What you expected to happen:
I would expect the HTTP call to be retried before returning an error.
Otherwise, if this did fail, I would expect the same BQ load job to not be
successfully submitted twice without cancellation of the first job. A third
option would be to implement something similar to "insert_retry_strategy" but
for batch files that can allow us to not create another bq load job when a
failure occurs.
> WriteToBigQuery submits a duplicate BQ load job if a 503 error code is
> returned from googleapi
> ----------------------------------------------------------------------------------------------
>
> Key: BEAM-13132
> URL: https://issues.apache.org/jira/browse/BEAM-13132
> Project: Beam
> Issue Type: Bug
> Components: io-py-gcp
> Affects Versions: 2.24.0
> Environment: Apache Beam Python 3.7 SDK 2.24.0
> Reporter: James Prillaman
> Priority: P1
> Labels: GCP
>
> When running a WriteToBigQuery beam step, a 503 error code is returned from
> `https://www.googleapis.com/resumable/upload/storage/v1/b/<our_tmp_dataflow_location>`.

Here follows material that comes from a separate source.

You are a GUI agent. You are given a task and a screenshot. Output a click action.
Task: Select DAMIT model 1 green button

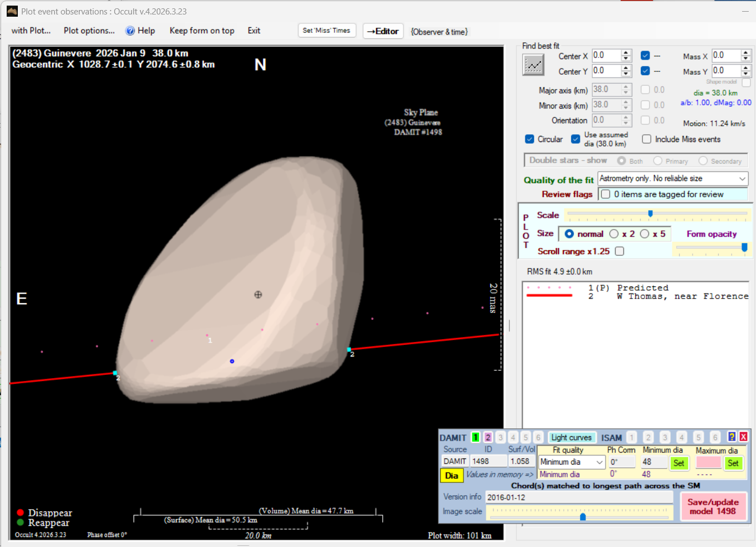[x=475, y=438]
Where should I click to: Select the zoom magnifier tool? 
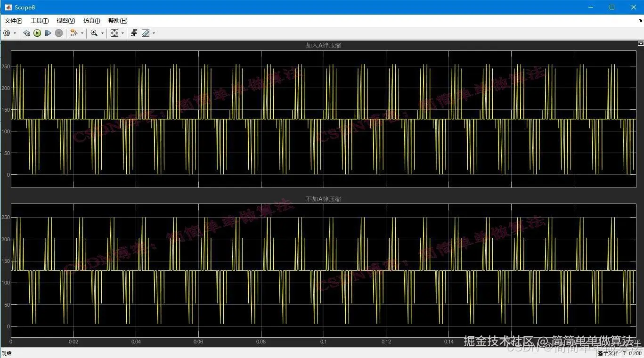[x=94, y=33]
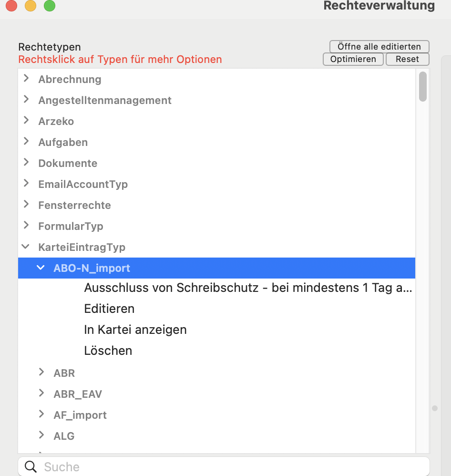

> This is causing duplicated data as the BQ load job is still successfully
> submitted but the workitem returns "Finished processing workitem with
> errors". This causes dataflow to resubmit an identical job and thus insert
> duplicate data into our BigQuery tables.

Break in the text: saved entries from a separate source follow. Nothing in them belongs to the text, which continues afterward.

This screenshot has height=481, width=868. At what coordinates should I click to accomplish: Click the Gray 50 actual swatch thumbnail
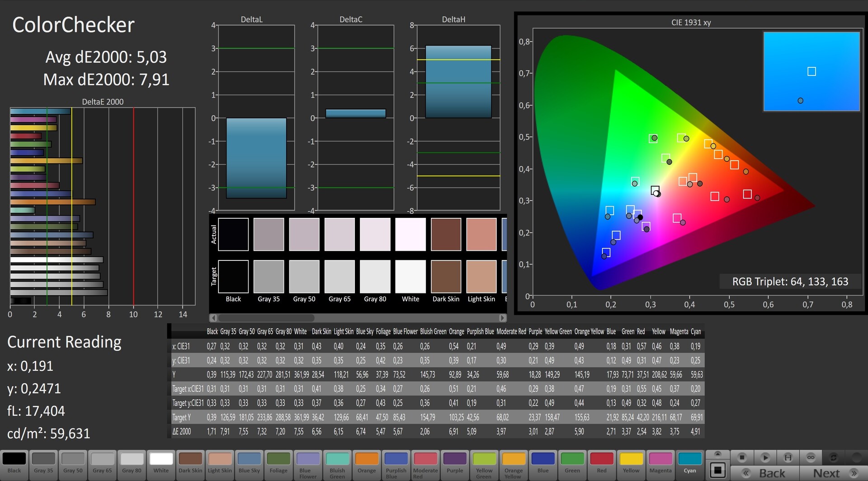point(304,234)
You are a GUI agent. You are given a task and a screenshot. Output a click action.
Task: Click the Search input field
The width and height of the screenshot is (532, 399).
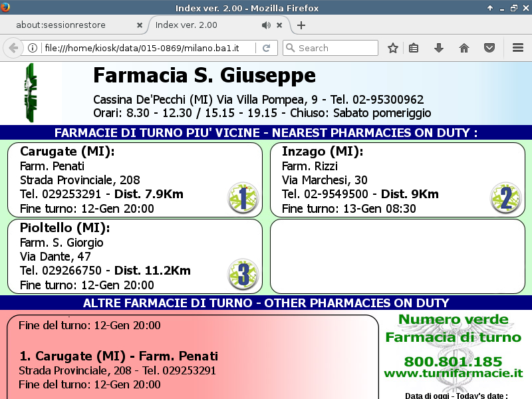click(336, 48)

> Problem you have encountered:
> 1.) WriteToBigQuery step starts and triggers a BQ load job.
> {code}
> "Triggering job
> beam_bq_job_LOAD_AUTOMATIC_JOB_NAME_LOAD_NAME_STEP_650_f2f7eb5ec442aa057357302eb9cb0263_9704d08e74d74e2b9cc743ef8a40c524"
> {code}
> 2.) An error occurs in the step, but apparently after the load job was
> already submitted.
> {code}
> "Error in _start_upload while inserting file
> gs://<censored_bucket_location>.avro: Traceback (most recent call last):
> File "/usr/local/lib/python3.7/site-packages/apache_beam/io/gcp/gcsio.py",
> line 644, in _start_upload
> self._client.objects.Insert(self._insert_request, upload=self._upload)
> File
> "/usr/local/lib/python3.7/site-packages/apache_beam/io/gcp/internal/clients/storage/storage_v1_client.py",
> line 1156, in Insert
> upload=upload, upload_config=upload_config)
> File "/usr/local/lib/python3.7/site-packages/apitools/base/py/base_api.py",
> line 731, in _RunMethod
> return self.ProcessHttpResponse(method_config, http_response, request)

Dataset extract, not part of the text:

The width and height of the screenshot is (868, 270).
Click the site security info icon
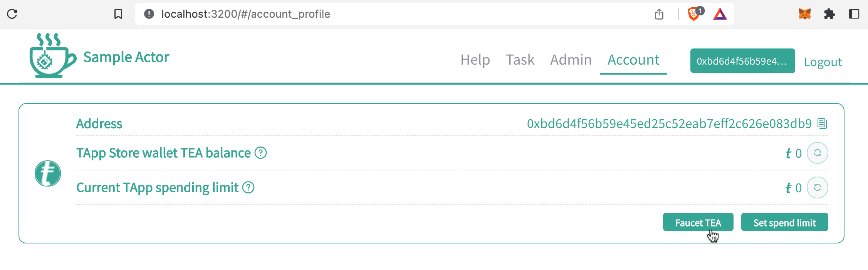click(x=149, y=14)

> File "/usr/local/lib/python3.7/site-packages/apitools/base/py/base_api.py",
> line 737, in ProcessHttpResponse
> self.__ProcessHttpResponse(method_config, http_response, request))
> File "/usr/local/lib/python3.7/site-packages/apitools/base/py/base_api.py",
> line 604, in __ProcessHttpResponse
> http_response, method_config=method_config, request=request)
> apitools.base.py.exceptions.HttpError: HttpError accessing
> <https://www.googleapis.com/resumable/upload/storage/v1/b/bqflow_dataflow_tmp/o?alt=json&name=tmp%2F<censored_bucket_location>.avro&uploadType=resumable&upload_id=ADPycdtKO3HR5PjM_lE6lBin-QqIRuTBeiaCe3dPx9gUKAIPI5fzpfuTs4J5XEF9XiayNvMrhGsGe0XP1CJv90xsuBUrZy6mpw>:
> response: <\{'content-type': 'text/plain; charset=utf-8',
> 'x-guploader-uploadid':
> 'ADPycdtKO3HR5PjM_lE6lBin-QqIRuTBeiaCe3dPx9gUKAIPI5fzpfuTs4J5XEF9XiayNvMrhGsGe0XP1CJv90xsuBUrZy6mpw',
> 'content-length': '0', 'date': 'Tue, 05 Oct 2021 18:01:51 GMT', 'server':
> 'UploadServer', 'status': '503'}>, content <>
> "
> {code}
> 3.) workitem finishes with errors
> {code}
> Finished processing workitem X with errors. Reporting status to Dataflow
> service.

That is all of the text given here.